The symbolism in the emblem of Fédération Indochinoise des Associations du Scoutisme incorporates the red lotus, and can be seen in the modern emblems of the Scouts Lao and the Hội Hướng Đạo Việt Nam.

==Publications==
- L'Appel Scout, (The Scout Call) bulletin of the Canon Cornette troop, Saïgon, 1938-1939(?).
- Bulletin de liaison des aumôniers et des chefs catholiques de la Fédération indochinoise des associations de Scoutisme, (Newsletter for chaplains and Catholic leaders of FIAS), monthly publication aligned with the spiritual view of the Scouts de France, Hanoï, 1942.
- Chef, (Chief), official organ of the leaders of FIAS, 500 copies printed monthly 1937-1939 (?).
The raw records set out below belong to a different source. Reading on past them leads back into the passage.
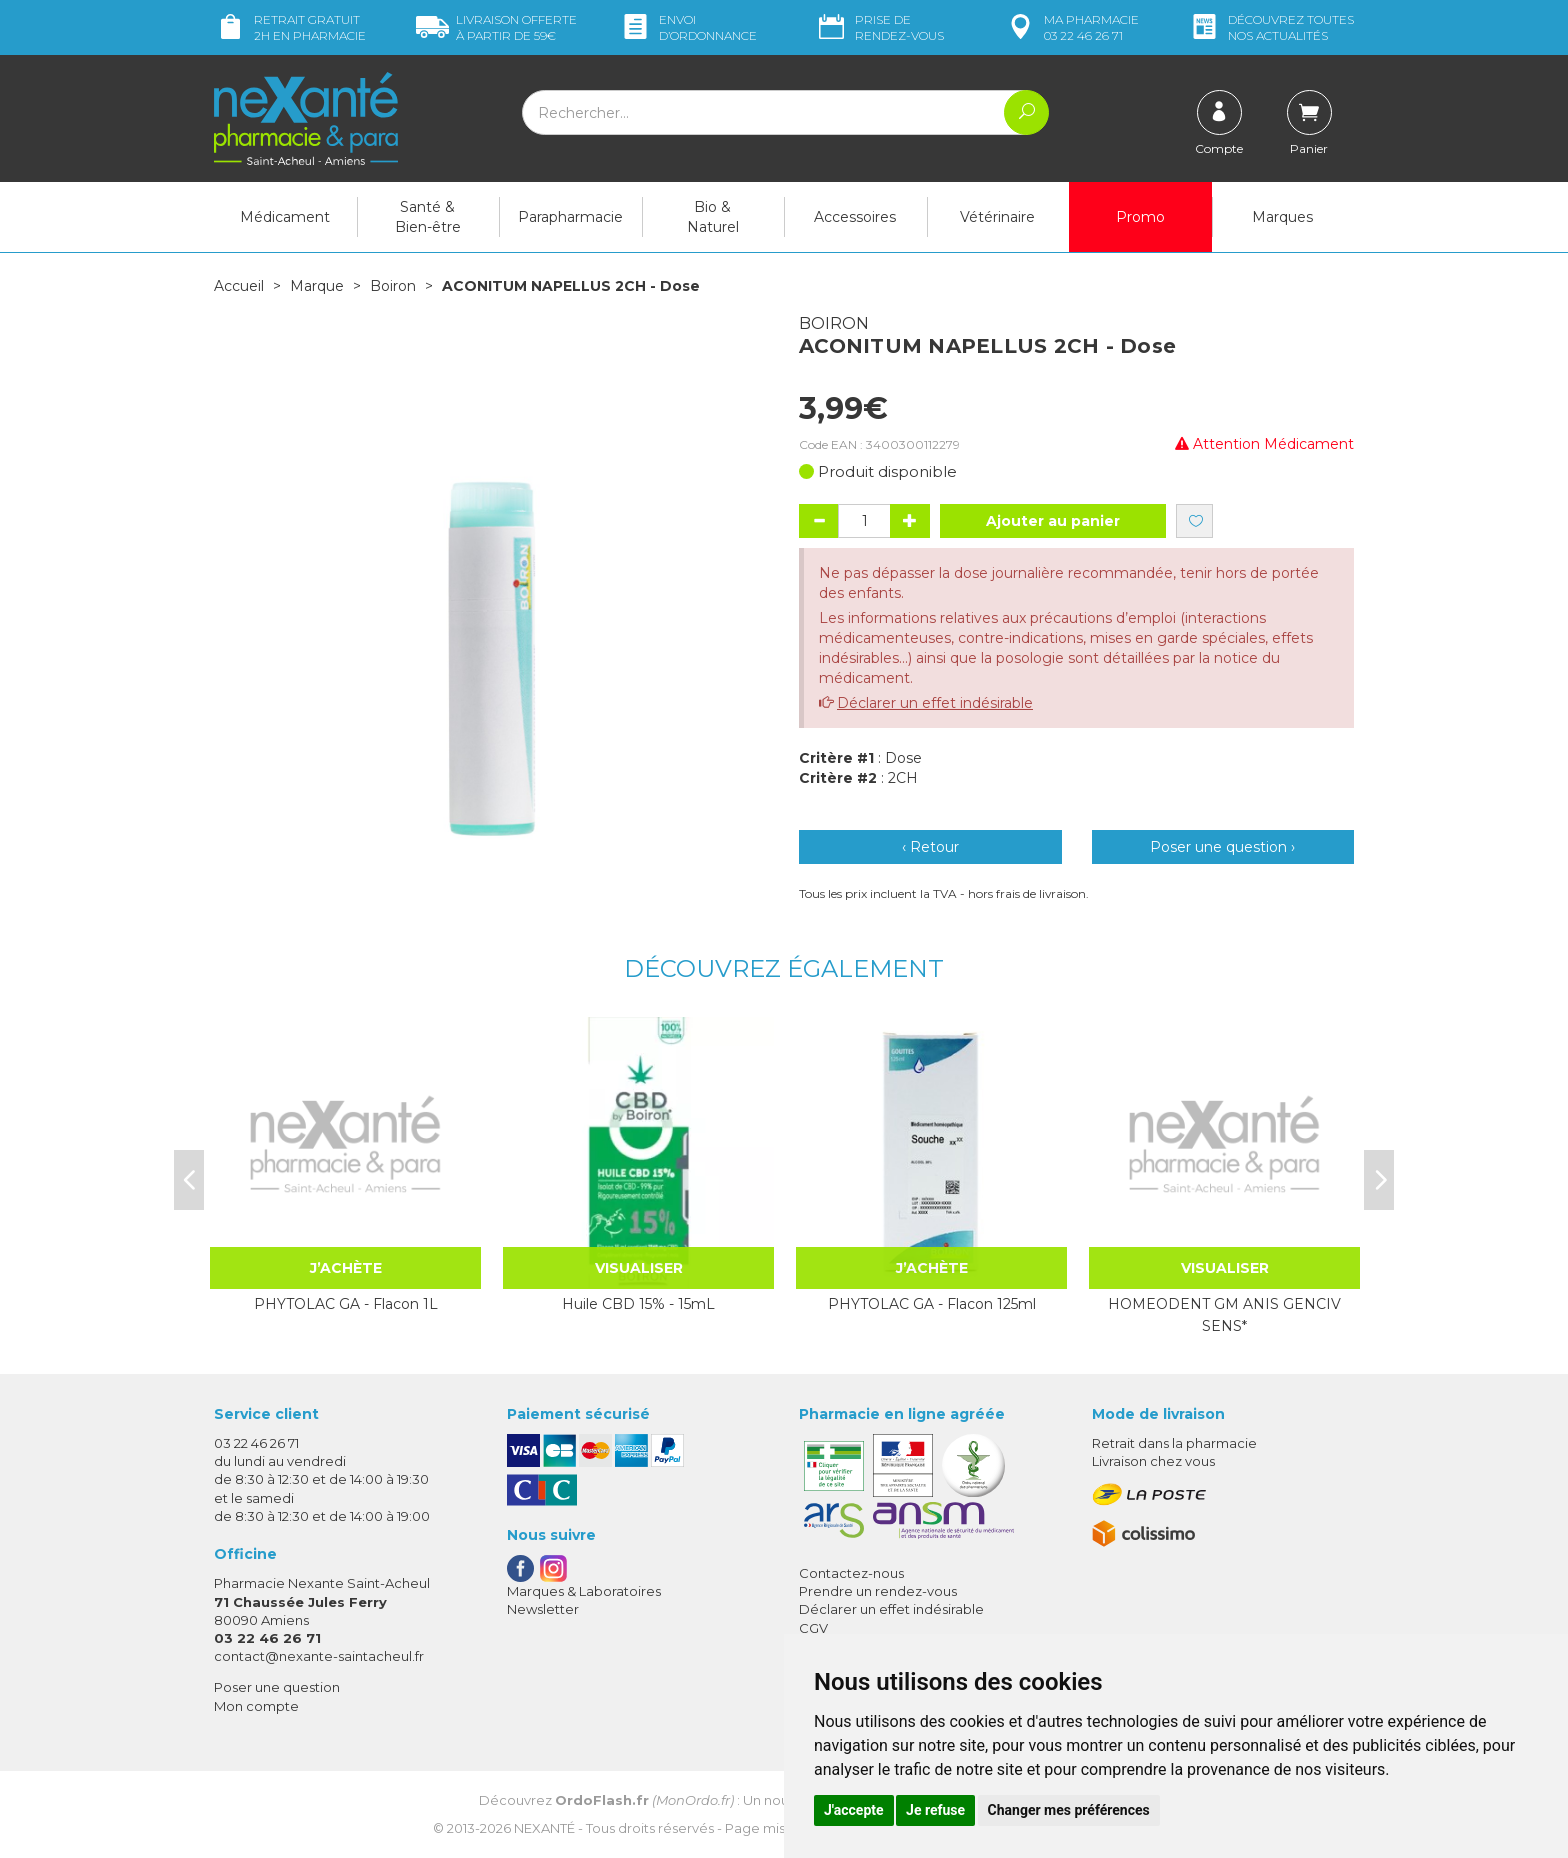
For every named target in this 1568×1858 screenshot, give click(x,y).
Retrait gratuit (290, 27)
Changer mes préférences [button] (1069, 1810)
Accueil (239, 286)
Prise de (879, 27)
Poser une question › (1222, 847)
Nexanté (544, 1828)
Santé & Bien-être (428, 217)
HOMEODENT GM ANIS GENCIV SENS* (1224, 1315)
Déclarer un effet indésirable (935, 703)
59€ (496, 27)
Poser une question (277, 1687)
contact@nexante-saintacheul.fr (319, 1656)
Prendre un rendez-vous (878, 1591)
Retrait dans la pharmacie (1174, 1443)
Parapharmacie (570, 217)
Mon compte (256, 1706)
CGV (813, 1628)
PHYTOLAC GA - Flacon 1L (346, 1304)
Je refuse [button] (935, 1810)
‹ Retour (930, 847)
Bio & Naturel (713, 217)
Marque (317, 286)
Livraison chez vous (1153, 1461)
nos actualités (1271, 27)
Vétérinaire (997, 217)
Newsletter (543, 1609)
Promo (1140, 217)
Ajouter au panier (1053, 521)
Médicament (285, 217)
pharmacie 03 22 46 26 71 (1071, 27)
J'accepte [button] (854, 1810)
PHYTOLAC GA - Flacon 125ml (932, 1304)
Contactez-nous (851, 1573)
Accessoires (855, 217)
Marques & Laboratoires (584, 1591)
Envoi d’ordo (688, 27)
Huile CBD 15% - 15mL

Published in Hanoi and Saigon.
- Hướng Đạo (Les Scouts, The Scouts), official organ of the leadership of Scouts de Cochinchine (Scouts of Cochin China), Hanoï, 1935–1940. Preceded by Hướng Đạo Thang Tien (Les Scouts en avant, Forward Scouts) and absorbs Thang Tien (En avant, Forward, 1935–1936) in 1937.
- Montjoie, organ of the Scouts de France d'Hanoï (Scouts de France of Hanoi), the Catholic Scout body of FIAS, Hanoï, 1932–1940.
- Rayonner (Getting Around), organ of the Scouts-routiers de Cochinchine (Rover Scouts of Cochin China), 1936-1940 (?), 150 copies in 1939, published in Saigon.
- Servir (To Serve), monthly publication of the Association cambodgienne de Scoutisme (Cambodian Association of Scouting), Phnom Penh, 1944.